“Bugie hanno gambe corte, soldi buttati ed entrate mancanti”. Lega all’attacco

“Bugie hanno gambe corte, soldi buttati ed entrate mancanti”. Lega all’attacco

“La commissione bilancio ha dato il parere sull’importante delibera di consiglio comunale che il 27 novembre dovrà approvare gli equilibri di bilancio. Si tratta di un documento di contabilità che, previsto dalla norma, ‘dirà’ tutta verità sui conti del Comune. Per la Lega la verità è terrificante. La delibera se non dovesse essere approvata in consiglio comunale, l’amministrazione Villa terminerà il suo ‘piccolo cammino’ e la città potrà ambire ad avere la centralità che in questi 2 anni e mezzo ha purtroppo perso”. A parlare, attraverso una nota congiunta, sono i consiglieri formiani della Lega Antonio Di Rocco e Nicola Riccardelli.

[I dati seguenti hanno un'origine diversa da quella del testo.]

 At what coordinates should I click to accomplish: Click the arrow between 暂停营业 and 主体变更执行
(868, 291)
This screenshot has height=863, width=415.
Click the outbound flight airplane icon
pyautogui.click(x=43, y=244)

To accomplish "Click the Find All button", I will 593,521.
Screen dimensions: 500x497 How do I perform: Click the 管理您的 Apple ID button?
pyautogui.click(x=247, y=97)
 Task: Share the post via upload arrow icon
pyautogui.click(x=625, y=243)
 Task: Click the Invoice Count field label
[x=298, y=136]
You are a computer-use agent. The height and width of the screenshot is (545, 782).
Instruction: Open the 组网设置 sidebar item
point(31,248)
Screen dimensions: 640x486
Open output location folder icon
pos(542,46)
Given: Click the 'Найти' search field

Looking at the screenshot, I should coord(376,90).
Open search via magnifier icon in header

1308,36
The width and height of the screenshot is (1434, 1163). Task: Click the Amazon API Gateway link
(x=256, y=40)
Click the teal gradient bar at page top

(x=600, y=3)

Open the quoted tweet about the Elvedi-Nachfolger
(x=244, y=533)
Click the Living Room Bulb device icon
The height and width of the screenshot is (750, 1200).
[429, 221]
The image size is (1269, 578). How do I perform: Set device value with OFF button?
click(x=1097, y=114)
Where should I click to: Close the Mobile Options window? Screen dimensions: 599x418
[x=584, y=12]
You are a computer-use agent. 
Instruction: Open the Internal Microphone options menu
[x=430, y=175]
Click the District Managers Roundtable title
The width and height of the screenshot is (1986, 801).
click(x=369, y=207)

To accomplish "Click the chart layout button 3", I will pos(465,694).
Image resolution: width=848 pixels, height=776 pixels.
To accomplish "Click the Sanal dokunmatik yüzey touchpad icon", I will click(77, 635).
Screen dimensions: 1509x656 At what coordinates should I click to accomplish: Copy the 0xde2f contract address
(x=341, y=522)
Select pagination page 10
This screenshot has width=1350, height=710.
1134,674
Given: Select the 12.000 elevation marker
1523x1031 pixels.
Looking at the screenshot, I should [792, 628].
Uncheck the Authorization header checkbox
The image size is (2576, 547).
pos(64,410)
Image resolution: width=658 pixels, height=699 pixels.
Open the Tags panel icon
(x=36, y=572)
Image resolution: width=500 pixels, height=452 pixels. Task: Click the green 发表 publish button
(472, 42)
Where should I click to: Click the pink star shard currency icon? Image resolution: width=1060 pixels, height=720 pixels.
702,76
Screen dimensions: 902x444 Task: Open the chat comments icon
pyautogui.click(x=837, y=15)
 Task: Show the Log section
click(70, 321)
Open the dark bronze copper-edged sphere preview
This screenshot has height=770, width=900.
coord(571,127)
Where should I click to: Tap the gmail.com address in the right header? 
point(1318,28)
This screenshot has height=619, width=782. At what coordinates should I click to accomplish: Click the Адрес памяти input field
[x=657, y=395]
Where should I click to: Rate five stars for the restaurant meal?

“Abbiamo votato convintamente no al bilancio per motivi politici e perché non credevamo alle tante belle parole del sindaco, enunciazioni verbali dimostratesi tali anche durante la pesante emergenza sanitaria con una una palese incapacità a gestire una città importante come la nostra. Se il bilancio 2020 non aveva una visione, i numeri che emergono con l’approvazione della salvaguardia degli equilibri (sempre se ci sarà) oggi possiamo dire falsi rispetto a quelli previsionali. Abbiamo lavorato tanto per arrivare ad una sintesi e contribuire a realizzare il famoso fondo Covid con un importo circa 600.000 € per aiutare famiglie e attività economiche. E, invece, delibera alla mano scopriamo che il fondo è stato sperperato in maniera folle senza aiutare nessuno. In particolare – attaccano i consiglieri comunali – sono stati spesi soldi dei cittadini in piena emergenza Coronavirus per: organizzazione di eventi culturali 30.000 €; Festival del teatro classico 10.000 €; organizzazione eventi culturali 30.000 €; grandi eventi 12.000 €; spese per marketing territoriali 50.000€; manifestazione varie di promozione turistica 8.000 €; piazze temporanee 15.000 €; servizio di supporto al rup per bandi e progetti 15.000 €.

Queste somme sono state stornate da un fondo che serviva, invece, ad aiutare imprese e attività economiche in piena crisi economica. Non solo 1 euro è stato speso per aiutare chi era ed è in difficoltà. E’ stato compiuto un chiaro segnale da parti di chi è ormai slegato dalla città, arroccato nel palazzo e non si interessa di tutte le difficoltà sotto gli occhi di tutti. Questo atteggiamento ha condannato ad un veloce declino ed isolamento politico, istituzionale ed economico di quella che era la città principale del Golfo di Gaeta. Questo significa – concludono Di Rocco e Riccardelli – aver tradito la fiducia dei cittadini formiani e chi voterà questa deliberà sarà considerato complice”.